New Delhi, June 25 -- India's cash economy may be digitising rapidly, but cash itself is far from disappearing. For one of India's largest cash management companies, CMS Info Systems, that duality is shaping both its technology strategy and future growth plans. In an interview with TechCircle, Rajeev Bhatia, Chief Information Officer at CMS Info Systems, said the company has spent the last 17 years building a technology architecture that treats cash and digital payments not as competing ecosystems, but as parts of a single operational platform.

"India is not choosing between cash and digital - both are scaling simultaneously," Bhatia said. "We made a deliberate decision to build physical and digital operations on a single technology foundation, not as parallel stacks that talk to each other, but as one operational platform."

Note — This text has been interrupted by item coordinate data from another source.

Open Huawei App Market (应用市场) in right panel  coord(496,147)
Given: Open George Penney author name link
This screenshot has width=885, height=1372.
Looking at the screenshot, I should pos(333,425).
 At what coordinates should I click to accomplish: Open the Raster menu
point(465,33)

The company, historically known as India's largest cash logistics provider, now operates across ATM management, retail cash solutions, currency logistics and payment technologies. Its technology backbone is built around three proprietary platforms: HAWKAI, a Vision AI platform; ALGO, its software layer; and Retail 360, a retail cash optimisation platform.

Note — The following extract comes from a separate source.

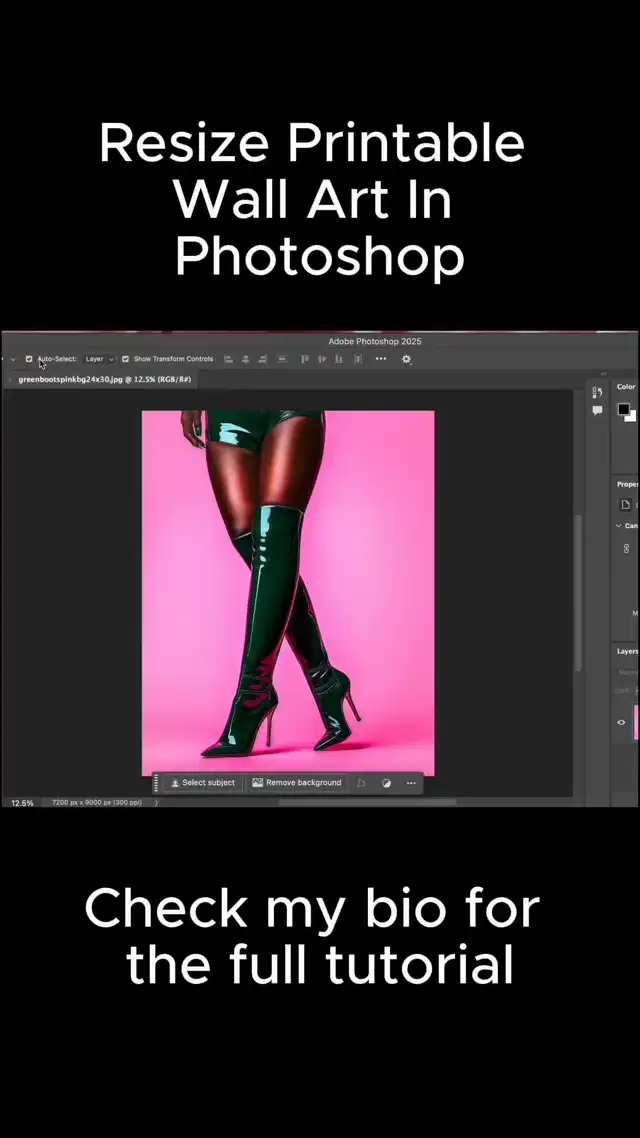Open the options bar settings gear
640x1138 pixels.
pyautogui.click(x=406, y=359)
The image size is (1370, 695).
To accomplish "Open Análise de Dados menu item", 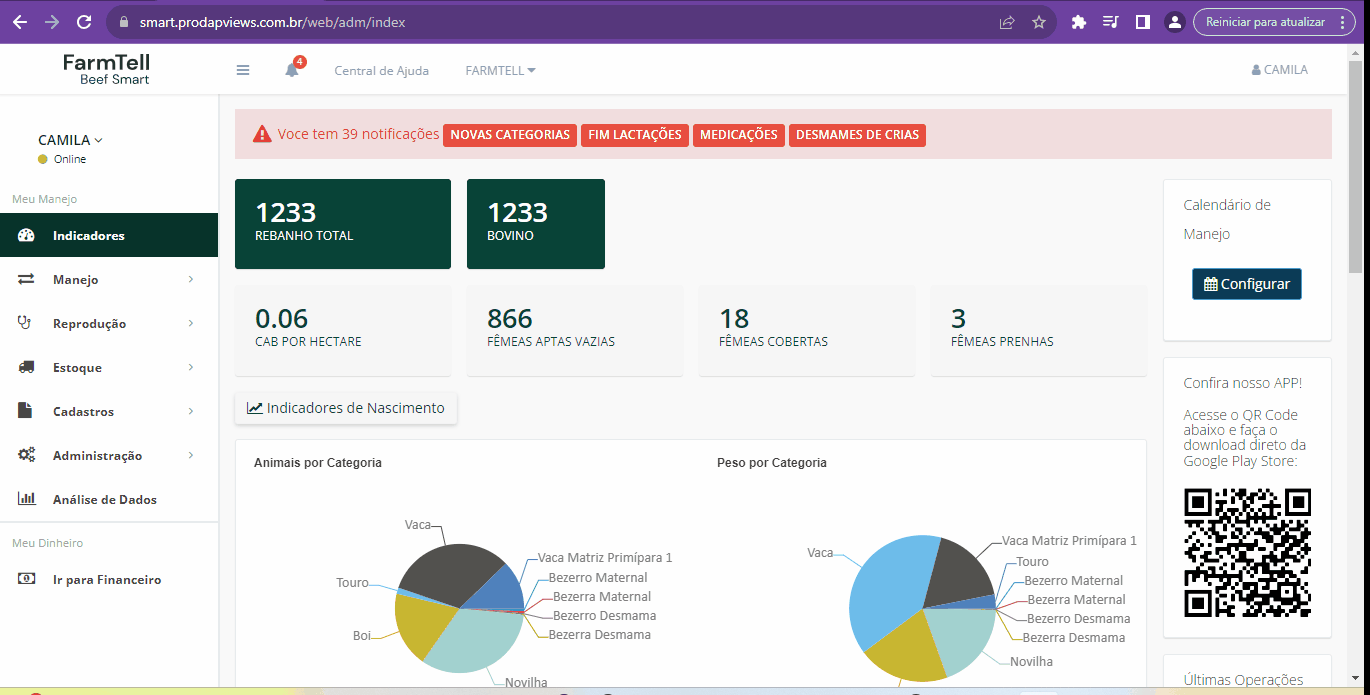I will pyautogui.click(x=104, y=500).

Bhatia said the architecture is designed to create a "compounding effect", where operational scale generates data, data improves AI models, and AI-driven optimisation improves both physical and digital services.

That technology-first positioning is increasingly resonating with banks. CMS recently secured a Rs.400-crore, five-year mandate from HDFC Bank to manage 6,000 ATMs, including AI-led monitoring and managed services. The deal follows a major engagement with State Bank of India and an ATM outsourcing partnership with ICICI Bank.

"The more interesting signal here is architectural, not commercial," Bhatia said. "Banks historically managed ATM networks as physical infrastructure. What is changing is that banks are now treating ATM networks as technology infrastructure, with the same expectations they apply to core banking systems."

He added that banks are increasingly looking beyond uptime and cash replenishment. "The question banks are now asking is not who can keep ATMs running, but who can make the network intelligent."

AI has become central to that transformation. CMS uses machine learning models to forecast cash demand at individual ATMs based on transaction history, seasonality and vault data, helping reduce both cash shortages and excess idle cash.

On the maintenance side, predictive analytics models analyse hardware behaviour and error codes to anticipate failures before they occur. AI bots also review electronic journals and automatically reconcile transactions, reducing manual intervention across thousands of machines.

The company's HAWKAI platform now deploys more than 50 proprietary computer vision models that monitor intrusion attempts, loitering, and cassette validation and compliance requirements. Bhatia said the platform has grown from 20,000 live sites in FY22 to 50,000 sites in FY26.

"Our Vision AI platform has scaled from 20,000 live sites in FY22 to 50,000 in FY26 across urban centres and remote locations," he said. "An architecture that performs consistently across urban centres and remote locations is meaningfully harder to build than one optimised for controlled conditions."

A significant differentiator, according to Bhatia, is the company's ability to leverage operational data generated across its vast physical network. Every ATM transaction, cash replenishment route, monitoring event and field service visit is captured and consolidated into a centralised data lake built on Snowflake. The platform provides real-time visibility into service levels, cash positions, resource utilisation and operational exceptions.

"The question we asked ourselves is whether that data sits as a historical record or becomes the operating system for the business," he said. "We made a deliberate architectural choice to build toward the latter."

Bhatia believes this growing data asset is becoming a competitive moat. "A competitor can replicate the technology stack in isolation. They cannot replicate seventeen years of operational data generated at this network density across India's full range of infrastructure environments."

As financial services increasingly move toward real-time operations, CMS Info Systems is also investing heavily in edge computing. Bhatia argued that a purely cloud-based architecture is insufficient in a country where connectivity quality varies widely.

"Edge compute is becoming critical," he said. "Processing at the device level means a transaction is captured, validated and acted on locally without waiting on a central round-trip."

Looking ahead, Bhatia expects the next phase of financial infrastructure to be driven by autonomous systems rather than traditional monitoring tools. "The shift that matters most is not any single technology; it is the move from systems that detect and alert to systems that decide and act," he said.

He expects AI agents to increasingly manage routine operational workflows, from fault detection and technician dispatch to parts ordering and ticket closure, with minimal human intervention. "India's financial infrastructure over the next five years will be defined by technology networks that are increasingly self-monitoring and self-optimising," Bhatia said. "The move toward autonomous operations is already underway."

Published by HT Digital Content Services with permission from TechCircle.